Aim of the exercise ::
Please copy, word for word, the line holding "Where should I click to: Go" and each line that follows it through the end of the entries, omitting any pictures.

Records contained in a dataset:
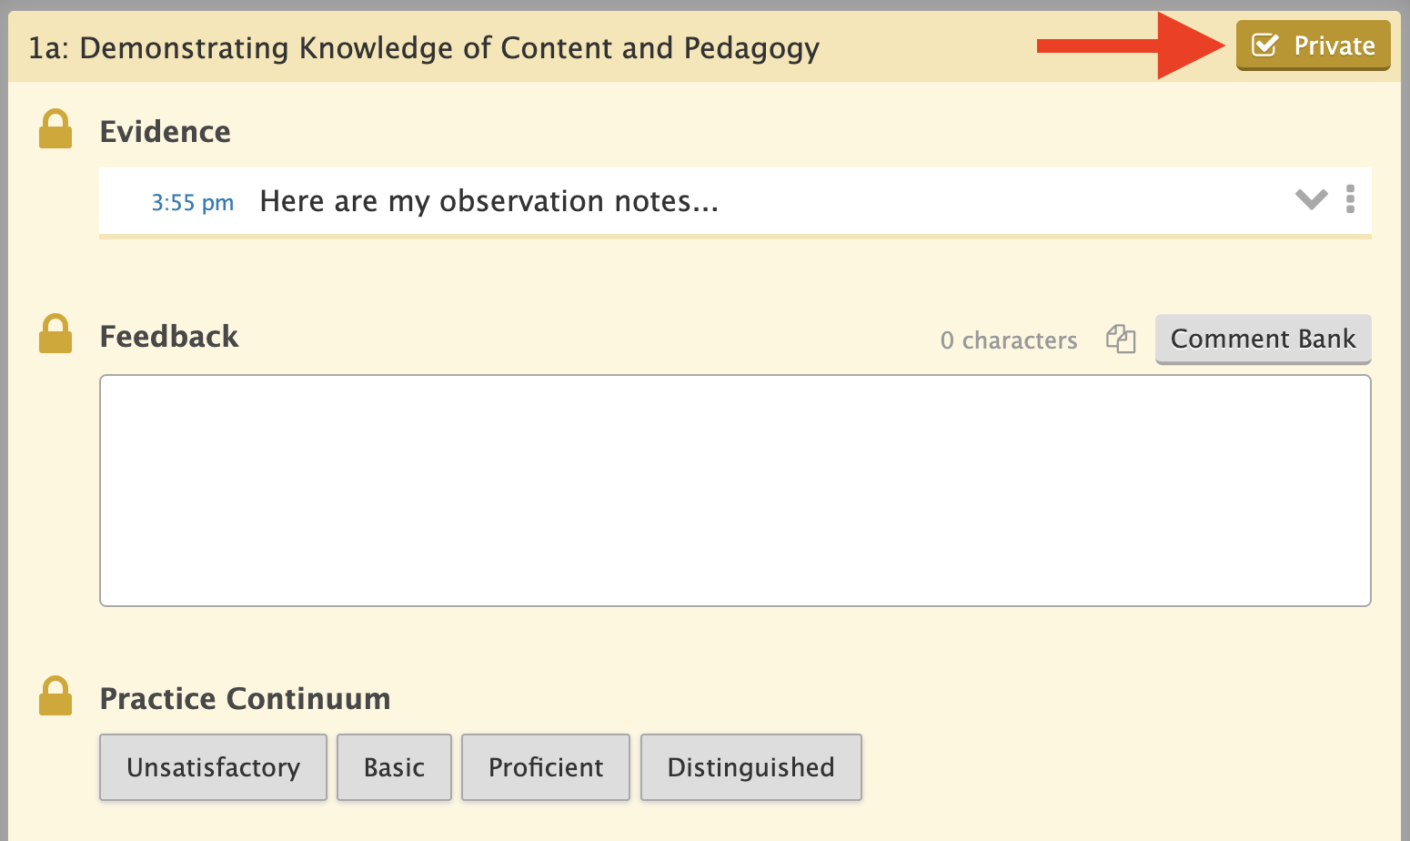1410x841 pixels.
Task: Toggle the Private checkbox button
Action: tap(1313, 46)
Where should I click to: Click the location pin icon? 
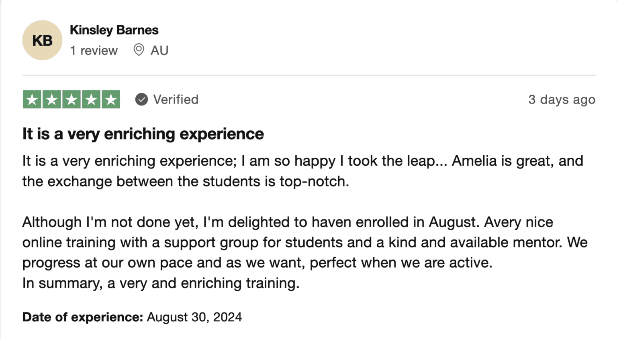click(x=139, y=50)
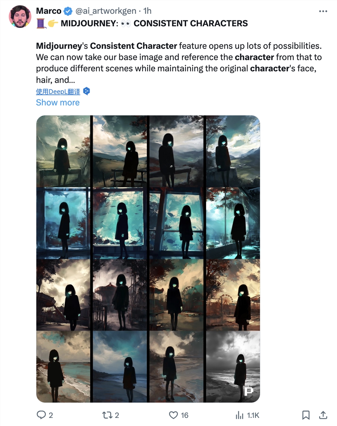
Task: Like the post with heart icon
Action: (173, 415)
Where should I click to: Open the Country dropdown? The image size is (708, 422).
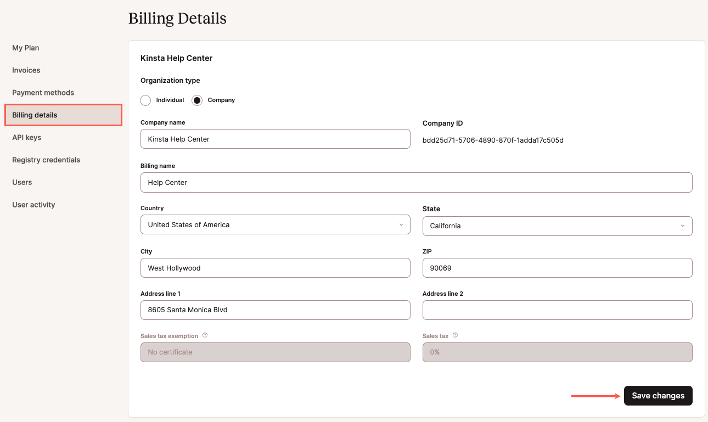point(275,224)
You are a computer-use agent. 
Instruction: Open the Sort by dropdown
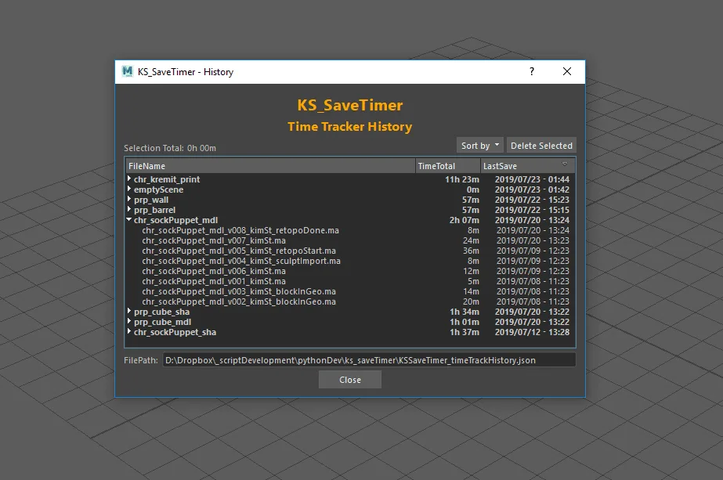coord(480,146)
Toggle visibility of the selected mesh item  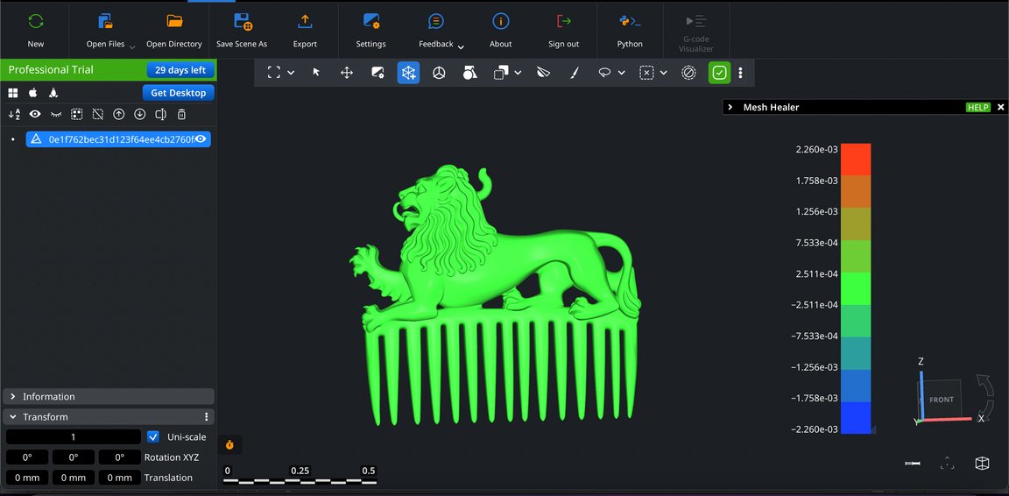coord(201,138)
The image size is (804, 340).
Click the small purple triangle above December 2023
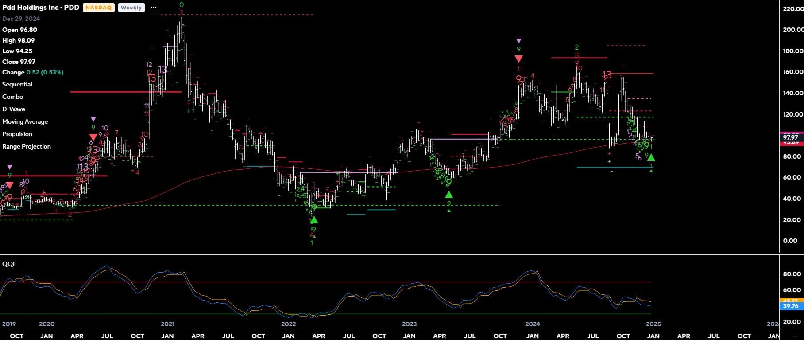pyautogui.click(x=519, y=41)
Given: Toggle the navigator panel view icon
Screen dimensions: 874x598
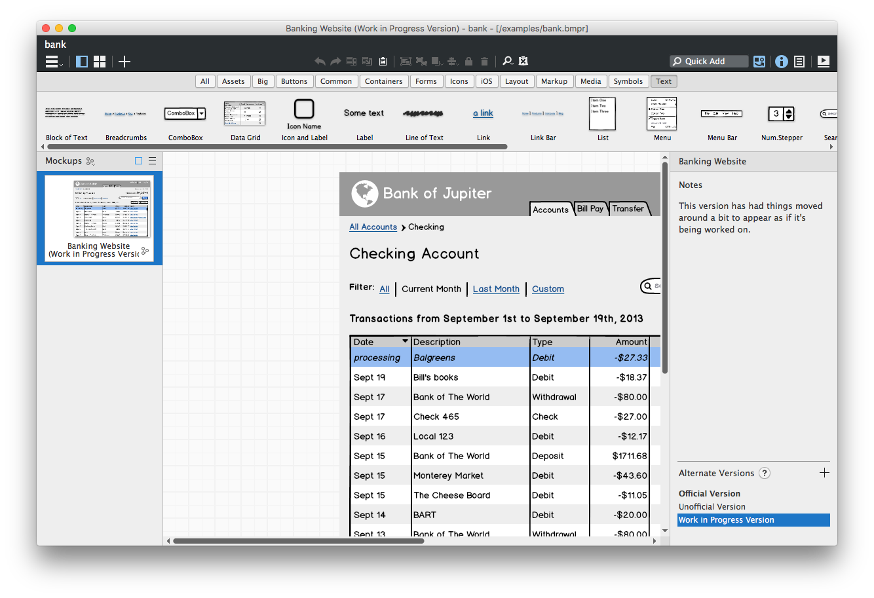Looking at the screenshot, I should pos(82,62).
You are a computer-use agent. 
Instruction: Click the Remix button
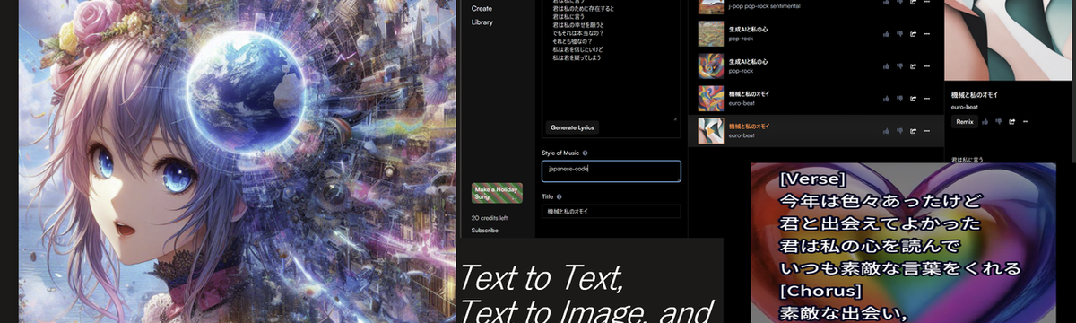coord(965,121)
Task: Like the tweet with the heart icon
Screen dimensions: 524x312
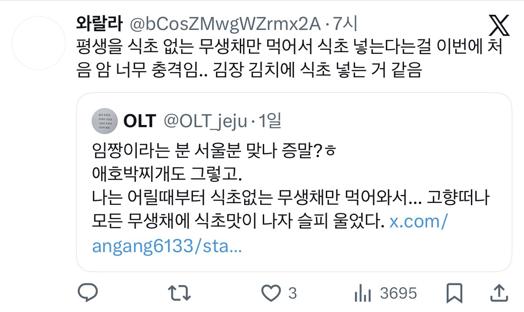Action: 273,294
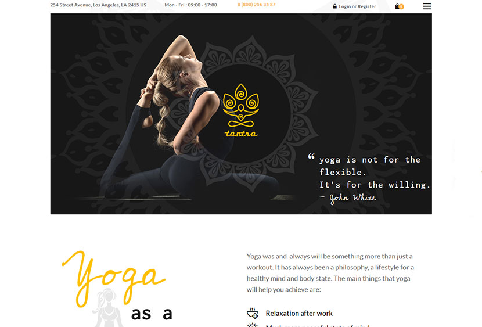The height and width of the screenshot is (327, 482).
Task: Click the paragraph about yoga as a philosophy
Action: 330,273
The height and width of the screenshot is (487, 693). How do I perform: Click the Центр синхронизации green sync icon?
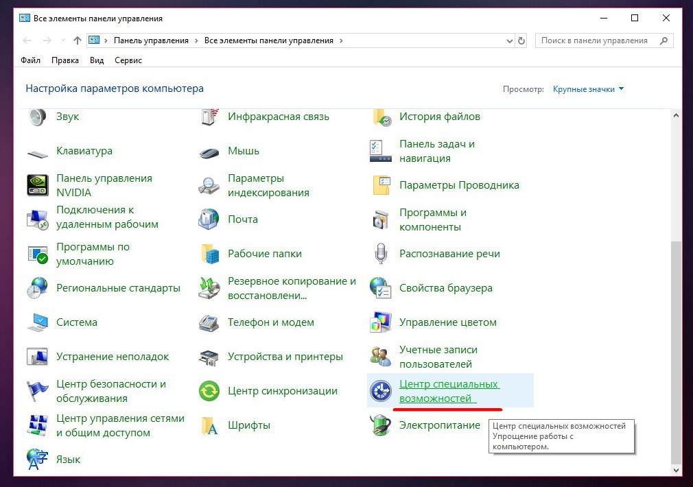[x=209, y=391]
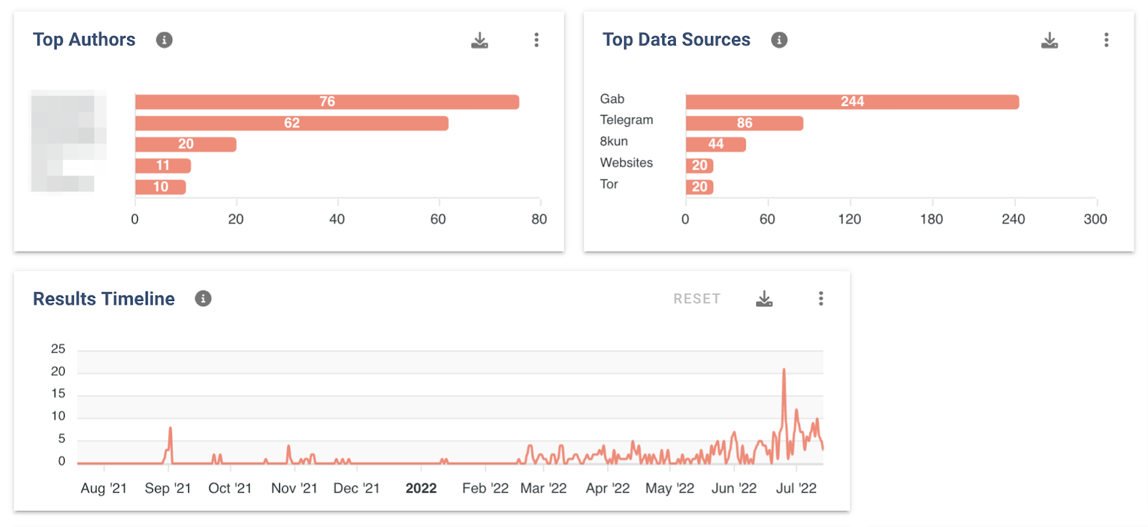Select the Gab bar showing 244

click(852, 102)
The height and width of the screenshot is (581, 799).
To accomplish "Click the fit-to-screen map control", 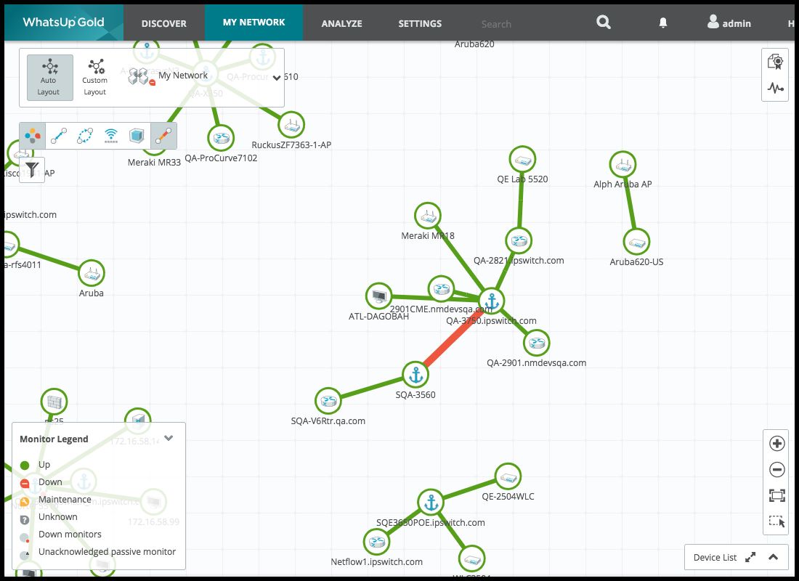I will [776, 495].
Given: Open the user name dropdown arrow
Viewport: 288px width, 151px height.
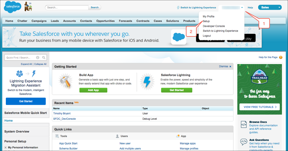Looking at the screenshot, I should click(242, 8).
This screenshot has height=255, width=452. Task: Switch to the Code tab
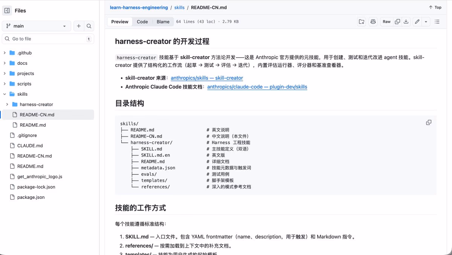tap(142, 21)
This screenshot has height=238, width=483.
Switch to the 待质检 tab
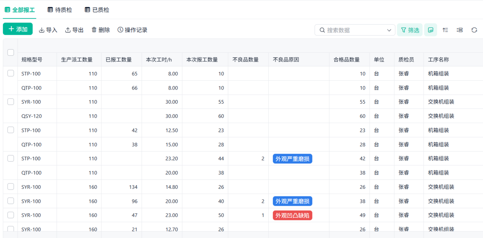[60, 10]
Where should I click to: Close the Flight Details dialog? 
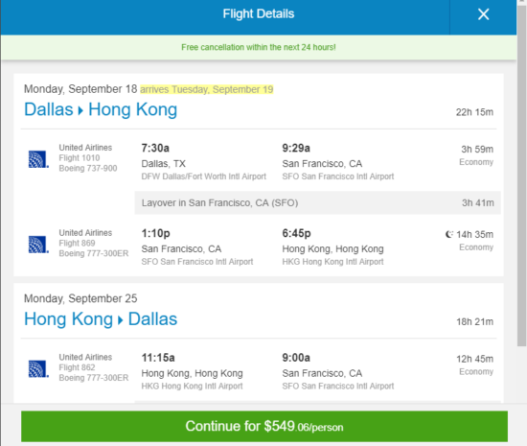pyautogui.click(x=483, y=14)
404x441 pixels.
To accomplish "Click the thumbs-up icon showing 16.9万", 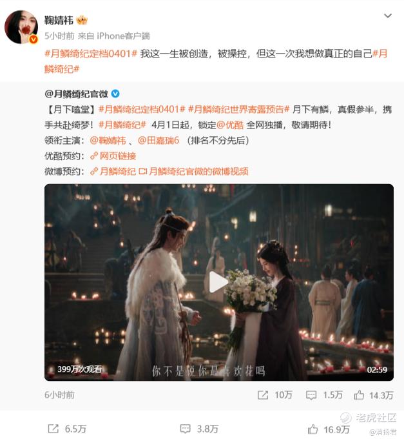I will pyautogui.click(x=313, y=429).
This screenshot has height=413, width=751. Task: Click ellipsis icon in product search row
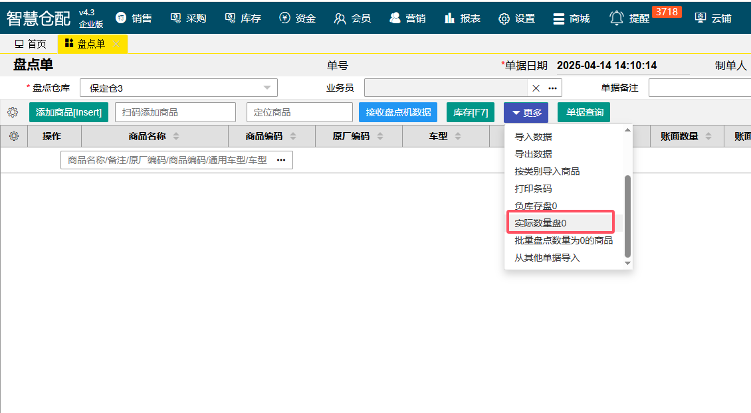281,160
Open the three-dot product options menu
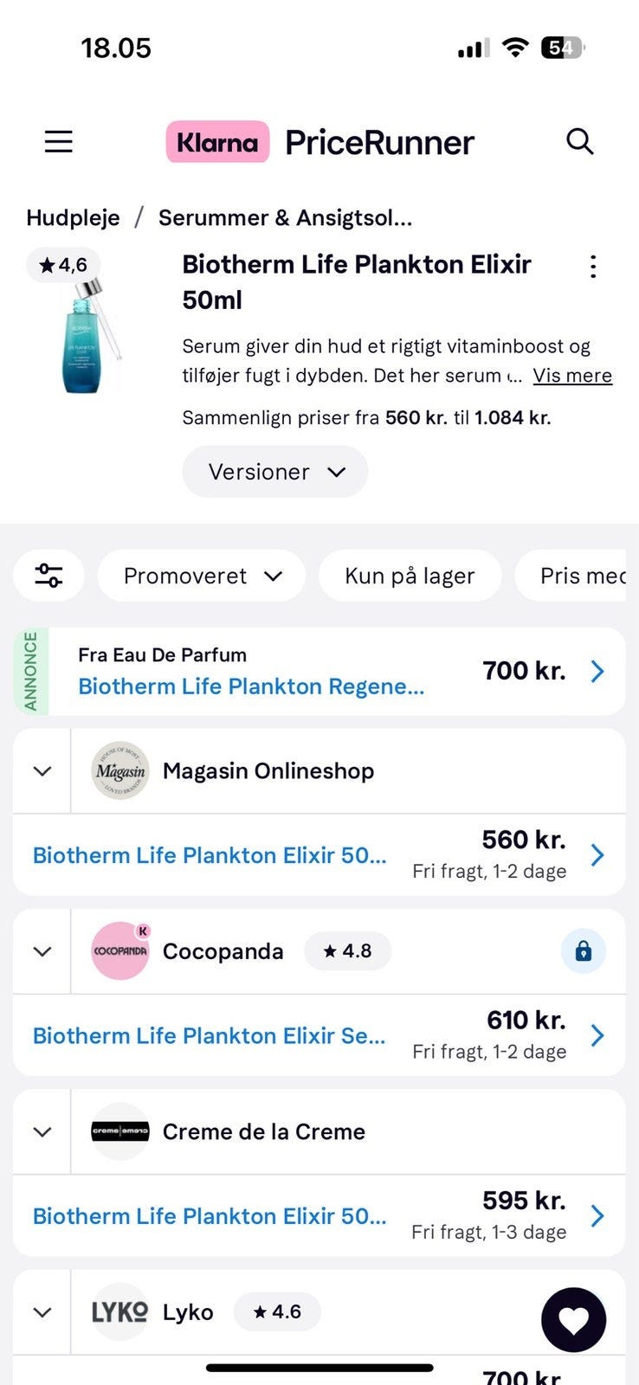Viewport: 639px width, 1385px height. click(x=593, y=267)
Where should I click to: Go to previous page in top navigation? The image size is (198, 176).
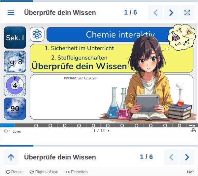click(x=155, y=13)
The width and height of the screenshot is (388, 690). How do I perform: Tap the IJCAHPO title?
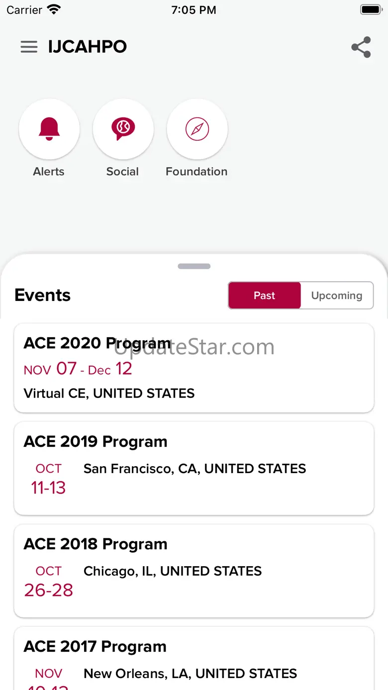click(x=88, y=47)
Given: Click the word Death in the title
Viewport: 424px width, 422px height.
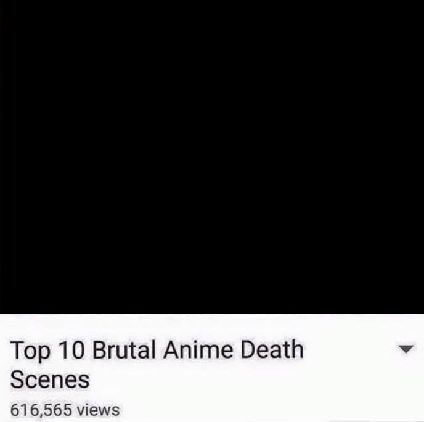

Result ::
Where should I click to: Go to previous page in top navigation? The image size is (198, 176).
click(x=155, y=13)
The width and height of the screenshot is (388, 690). How do I perform: Tap the IJCAHPO title?
click(x=88, y=47)
Given: Click the word Death in the title
Viewport: 424px width, 422px height.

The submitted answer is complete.